• YOUR GOAL
Can you render every line of the listing below as a numbered list, omitting the blank lines?

• Items listed in a dataset
::::
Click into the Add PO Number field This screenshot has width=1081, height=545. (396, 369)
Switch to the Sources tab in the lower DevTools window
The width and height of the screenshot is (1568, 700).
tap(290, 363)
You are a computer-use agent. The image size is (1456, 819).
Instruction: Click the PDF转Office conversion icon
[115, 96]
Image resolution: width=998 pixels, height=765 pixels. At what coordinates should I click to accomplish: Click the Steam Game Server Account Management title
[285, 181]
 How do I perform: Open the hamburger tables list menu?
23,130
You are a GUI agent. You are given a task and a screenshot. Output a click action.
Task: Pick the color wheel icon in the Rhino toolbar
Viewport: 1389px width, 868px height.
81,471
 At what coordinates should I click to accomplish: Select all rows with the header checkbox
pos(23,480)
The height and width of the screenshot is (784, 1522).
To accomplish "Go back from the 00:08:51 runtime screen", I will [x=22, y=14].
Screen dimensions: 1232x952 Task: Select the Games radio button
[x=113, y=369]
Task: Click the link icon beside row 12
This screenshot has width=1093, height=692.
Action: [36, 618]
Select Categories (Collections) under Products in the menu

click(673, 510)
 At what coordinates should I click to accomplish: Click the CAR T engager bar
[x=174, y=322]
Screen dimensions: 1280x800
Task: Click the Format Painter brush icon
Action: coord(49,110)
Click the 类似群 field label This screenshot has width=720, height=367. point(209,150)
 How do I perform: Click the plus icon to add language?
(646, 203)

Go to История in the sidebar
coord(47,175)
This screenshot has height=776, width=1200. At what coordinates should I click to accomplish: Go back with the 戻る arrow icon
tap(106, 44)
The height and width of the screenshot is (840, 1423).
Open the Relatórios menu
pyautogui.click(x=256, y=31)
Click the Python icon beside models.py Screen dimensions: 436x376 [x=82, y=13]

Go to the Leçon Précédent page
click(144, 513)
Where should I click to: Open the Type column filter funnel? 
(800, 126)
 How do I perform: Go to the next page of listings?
::::
• EXERCISE RESULT
1. Click into the Add PO Number field This screenshot has width=1081, height=545. (396, 369)
2. Switch to the Sources tab in the lower DevTools window
3. The width and height of the screenshot is (1568, 700).
4. tap(290, 363)
5. You are a computer-use agent. The image size is (1456, 819).
6. Instruction: Click the PDF转Office conversion icon
7. [115, 96]
8. Image resolution: width=998 pixels, height=765 pixels. At what coordinates should I click to accomplish: Click the Steam Game Server Account Management title
9. [285, 181]
10.  How do I perform: Open the hamburger tables list menu?
11. 23,130
12. You are a GUI agent. You are given a task and a screenshot. Output a click action.
13. Task: Pick the color wheel icon in the Rhino toolbar
14. Viewport: 1389px width, 868px height.
15. 81,471
16.  At what coordinates should I click to accomplish: Select all rows with the header checkbox
17. pos(23,480)
18. The height and width of the screenshot is (784, 1522).
19. To accomplish "Go back from the 00:08:51 runtime screen", I will [x=22, y=14].
20. Screen dimensions: 1232x952 Task: Select the Games radio button
21. [x=113, y=369]
22. Task: Click the link icon beside row 12
23. This screenshot has width=1093, height=692.
24. Action: [36, 618]
25. Select Categories (Collections) under Products in the menu
26. click(673, 510)
27.  At what coordinates should I click to accomplish: Click the CAR T engager bar
28. [x=174, y=322]
29. Screen dimensions: 1280x800
30. Task: Click the Format Painter brush icon
31. Action: coord(49,110)
32. Click the 类似群 field label This screenshot has width=720, height=367. point(209,150)
33.  How do I perform: Click the plus icon to add language?
34. (646, 203)
35. Go to История in the sidebar
36. coord(47,175)
37. This screenshot has height=776, width=1200. At what coordinates should I click to accomplish: Go back with the 戻る arrow icon
38. tap(106, 44)
39. The height and width of the screenshot is (840, 1423).
40. Open the Relatórios menu
41. pyautogui.click(x=256, y=31)
42. Click the Python icon beside models.py Screen dimensions: 436x376 [x=82, y=13]
43. Go to the Leçon Précédent page
44. click(144, 513)
45. Where should I click to: Open the Type column filter funnel? 
46. (800, 126)
47.  How do I perform: Go to the next page of listings?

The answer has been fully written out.